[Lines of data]
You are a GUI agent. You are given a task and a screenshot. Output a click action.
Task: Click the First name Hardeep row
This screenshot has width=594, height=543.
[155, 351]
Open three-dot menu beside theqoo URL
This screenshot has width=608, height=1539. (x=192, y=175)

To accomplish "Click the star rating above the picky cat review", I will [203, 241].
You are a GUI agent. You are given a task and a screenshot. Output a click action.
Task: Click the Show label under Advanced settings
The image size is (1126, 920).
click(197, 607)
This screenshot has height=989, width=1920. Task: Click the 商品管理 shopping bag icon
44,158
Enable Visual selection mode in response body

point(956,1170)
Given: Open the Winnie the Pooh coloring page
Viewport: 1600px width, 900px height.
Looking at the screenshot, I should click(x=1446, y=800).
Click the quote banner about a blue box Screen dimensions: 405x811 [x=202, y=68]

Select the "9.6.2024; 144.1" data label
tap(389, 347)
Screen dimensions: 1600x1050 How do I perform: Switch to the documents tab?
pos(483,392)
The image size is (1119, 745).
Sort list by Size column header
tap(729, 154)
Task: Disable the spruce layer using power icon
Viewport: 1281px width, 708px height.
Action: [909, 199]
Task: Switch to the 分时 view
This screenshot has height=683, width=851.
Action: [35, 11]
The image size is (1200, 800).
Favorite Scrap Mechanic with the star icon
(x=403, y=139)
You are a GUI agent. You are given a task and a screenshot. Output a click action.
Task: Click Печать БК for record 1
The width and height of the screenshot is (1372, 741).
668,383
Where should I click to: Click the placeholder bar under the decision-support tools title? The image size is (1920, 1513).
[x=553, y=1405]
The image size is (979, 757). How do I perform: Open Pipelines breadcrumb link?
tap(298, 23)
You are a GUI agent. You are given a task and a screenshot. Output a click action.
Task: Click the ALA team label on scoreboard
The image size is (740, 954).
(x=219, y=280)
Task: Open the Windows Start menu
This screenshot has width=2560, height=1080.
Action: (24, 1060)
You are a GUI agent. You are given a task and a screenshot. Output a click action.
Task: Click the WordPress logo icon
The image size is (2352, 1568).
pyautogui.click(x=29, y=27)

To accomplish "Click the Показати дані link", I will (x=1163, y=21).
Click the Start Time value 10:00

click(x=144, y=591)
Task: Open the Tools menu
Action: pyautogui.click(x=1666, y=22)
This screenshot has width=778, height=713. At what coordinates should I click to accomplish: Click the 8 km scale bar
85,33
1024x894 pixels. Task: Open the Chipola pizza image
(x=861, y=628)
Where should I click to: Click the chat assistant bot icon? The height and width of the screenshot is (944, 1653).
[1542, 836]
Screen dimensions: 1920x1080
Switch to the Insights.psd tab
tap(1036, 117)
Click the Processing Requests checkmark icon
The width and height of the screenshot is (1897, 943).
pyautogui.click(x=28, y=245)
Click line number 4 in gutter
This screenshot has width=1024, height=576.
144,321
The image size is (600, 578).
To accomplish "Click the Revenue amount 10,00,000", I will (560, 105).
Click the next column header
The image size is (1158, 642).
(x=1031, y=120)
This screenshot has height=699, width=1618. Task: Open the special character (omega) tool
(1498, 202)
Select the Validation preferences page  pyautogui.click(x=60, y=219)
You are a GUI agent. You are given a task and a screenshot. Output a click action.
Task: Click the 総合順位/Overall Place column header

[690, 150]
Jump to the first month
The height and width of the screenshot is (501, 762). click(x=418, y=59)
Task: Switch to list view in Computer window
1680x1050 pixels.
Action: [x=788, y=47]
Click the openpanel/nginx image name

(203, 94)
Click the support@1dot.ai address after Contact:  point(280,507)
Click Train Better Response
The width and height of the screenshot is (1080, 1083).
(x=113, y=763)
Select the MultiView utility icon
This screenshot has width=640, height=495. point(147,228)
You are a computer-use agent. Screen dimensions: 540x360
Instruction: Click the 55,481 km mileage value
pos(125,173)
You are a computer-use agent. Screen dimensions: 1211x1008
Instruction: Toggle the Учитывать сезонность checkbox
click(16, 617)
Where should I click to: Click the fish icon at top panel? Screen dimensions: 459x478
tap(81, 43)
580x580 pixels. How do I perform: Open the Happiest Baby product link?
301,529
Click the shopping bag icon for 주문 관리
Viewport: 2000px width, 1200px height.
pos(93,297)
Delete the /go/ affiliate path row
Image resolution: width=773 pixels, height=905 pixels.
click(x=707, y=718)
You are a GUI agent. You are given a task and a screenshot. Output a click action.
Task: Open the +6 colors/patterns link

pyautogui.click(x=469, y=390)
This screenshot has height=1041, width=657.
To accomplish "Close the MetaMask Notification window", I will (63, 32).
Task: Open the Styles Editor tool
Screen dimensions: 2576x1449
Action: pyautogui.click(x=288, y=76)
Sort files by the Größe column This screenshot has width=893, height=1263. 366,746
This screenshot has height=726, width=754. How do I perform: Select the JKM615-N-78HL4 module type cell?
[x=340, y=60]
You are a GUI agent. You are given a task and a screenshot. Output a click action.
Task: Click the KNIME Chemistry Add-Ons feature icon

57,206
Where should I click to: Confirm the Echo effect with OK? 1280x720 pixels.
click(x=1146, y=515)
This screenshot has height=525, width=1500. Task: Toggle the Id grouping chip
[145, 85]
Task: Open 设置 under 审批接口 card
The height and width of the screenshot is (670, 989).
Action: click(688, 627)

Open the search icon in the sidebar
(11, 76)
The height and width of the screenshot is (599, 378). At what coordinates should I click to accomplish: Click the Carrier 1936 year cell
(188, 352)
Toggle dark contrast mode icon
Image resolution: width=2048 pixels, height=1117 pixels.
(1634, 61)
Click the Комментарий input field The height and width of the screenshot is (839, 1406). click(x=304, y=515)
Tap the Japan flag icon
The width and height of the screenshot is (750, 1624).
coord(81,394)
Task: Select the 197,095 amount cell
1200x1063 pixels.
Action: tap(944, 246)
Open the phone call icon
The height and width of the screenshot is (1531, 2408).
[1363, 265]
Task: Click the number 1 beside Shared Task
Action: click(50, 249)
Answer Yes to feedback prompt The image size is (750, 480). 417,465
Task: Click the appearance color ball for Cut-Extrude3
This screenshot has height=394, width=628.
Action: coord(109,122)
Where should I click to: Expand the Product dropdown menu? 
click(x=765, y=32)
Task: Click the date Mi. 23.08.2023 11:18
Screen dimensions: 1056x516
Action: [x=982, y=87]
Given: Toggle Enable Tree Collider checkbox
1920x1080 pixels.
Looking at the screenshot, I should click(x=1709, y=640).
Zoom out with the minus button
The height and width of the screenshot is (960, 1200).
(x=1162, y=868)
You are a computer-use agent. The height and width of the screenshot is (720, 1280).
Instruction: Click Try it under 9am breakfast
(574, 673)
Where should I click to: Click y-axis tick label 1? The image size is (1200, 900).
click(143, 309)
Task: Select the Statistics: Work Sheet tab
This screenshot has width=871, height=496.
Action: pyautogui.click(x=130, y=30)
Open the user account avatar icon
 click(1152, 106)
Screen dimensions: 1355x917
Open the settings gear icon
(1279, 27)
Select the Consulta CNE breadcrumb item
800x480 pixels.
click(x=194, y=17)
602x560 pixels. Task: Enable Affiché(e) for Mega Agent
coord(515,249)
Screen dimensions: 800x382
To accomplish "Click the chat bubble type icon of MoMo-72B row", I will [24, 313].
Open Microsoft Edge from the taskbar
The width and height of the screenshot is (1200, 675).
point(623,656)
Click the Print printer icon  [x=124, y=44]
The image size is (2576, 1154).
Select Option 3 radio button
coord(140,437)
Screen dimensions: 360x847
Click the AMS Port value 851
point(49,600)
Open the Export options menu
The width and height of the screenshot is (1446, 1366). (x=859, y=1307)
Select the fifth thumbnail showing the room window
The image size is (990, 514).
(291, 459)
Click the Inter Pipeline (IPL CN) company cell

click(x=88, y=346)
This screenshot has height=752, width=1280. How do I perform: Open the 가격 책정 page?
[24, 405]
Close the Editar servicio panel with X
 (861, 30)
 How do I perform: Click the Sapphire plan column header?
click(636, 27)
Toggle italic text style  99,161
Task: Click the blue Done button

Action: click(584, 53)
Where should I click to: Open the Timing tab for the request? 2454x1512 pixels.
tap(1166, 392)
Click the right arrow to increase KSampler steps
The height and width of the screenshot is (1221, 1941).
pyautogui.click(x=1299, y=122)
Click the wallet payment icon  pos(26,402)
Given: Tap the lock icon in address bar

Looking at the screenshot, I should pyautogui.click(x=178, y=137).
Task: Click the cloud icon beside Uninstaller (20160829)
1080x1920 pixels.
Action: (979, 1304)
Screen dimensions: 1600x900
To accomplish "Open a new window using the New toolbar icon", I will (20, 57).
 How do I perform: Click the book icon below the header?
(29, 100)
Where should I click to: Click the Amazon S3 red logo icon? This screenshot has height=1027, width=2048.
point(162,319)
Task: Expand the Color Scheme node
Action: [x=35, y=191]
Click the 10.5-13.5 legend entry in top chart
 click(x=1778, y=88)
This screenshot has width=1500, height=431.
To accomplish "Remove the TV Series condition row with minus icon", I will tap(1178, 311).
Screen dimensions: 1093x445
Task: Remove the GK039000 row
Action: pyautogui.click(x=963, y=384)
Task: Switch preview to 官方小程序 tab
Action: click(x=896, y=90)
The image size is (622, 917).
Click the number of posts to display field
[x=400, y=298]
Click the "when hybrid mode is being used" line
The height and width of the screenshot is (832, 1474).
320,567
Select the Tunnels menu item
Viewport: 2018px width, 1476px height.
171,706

» INSTRUCTION
Please recast the stretch from the line containing "will [203, 241]." through the line containing "(x=403, y=139)" as a JSON list of strings, one string per line, leaving out blank lines.

» EXERCISE OUTPUT
[
  "To accomplish \"Click the star rating above the picky cat review\", I will [203, 241].",
  "You are a GUI agent. You are given a task and a screenshot. Output a click action.",
  "Task: Click the Show label under Advanced settings",
  "The image size is (1126, 920).",
  "click(197, 607)",
  "This screenshot has height=989, width=1920. Task: Click the 商品管理 shopping bag icon",
  "44,158",
  "Enable Visual selection mode in response body",
  "point(956,1170)",
  "Given: Open the Winnie the Pooh coloring page",
  "Viewport: 1600px width, 900px height.",
  "Looking at the screenshot, I should click(x=1446, y=800).",
  "Click the quote banner about a blue box Screen dimensions: 405x811 [x=202, y=68]",
  "Select the \"9.6.2024; 144.1\" data label",
  "tap(389, 347)",
  "Screen dimensions: 1600x1050 How do I perform: Switch to the documents tab?",
  "pos(483,392)",
  "The image size is (1119, 745).",
  "Sort list by Size column header",
  "tap(729, 154)",
  "Task: Disable the spruce layer using power icon",
  "Viewport: 1281px width, 708px height.",
  "Action: [909, 199]",
  "Task: Switch to the 分时 view",
  "This screenshot has height=683, width=851.",
  "Action: [35, 11]",
  "The image size is (1200, 800).",
  "Favorite Scrap Mechanic with the star icon",
  "(x=403, y=139)"
]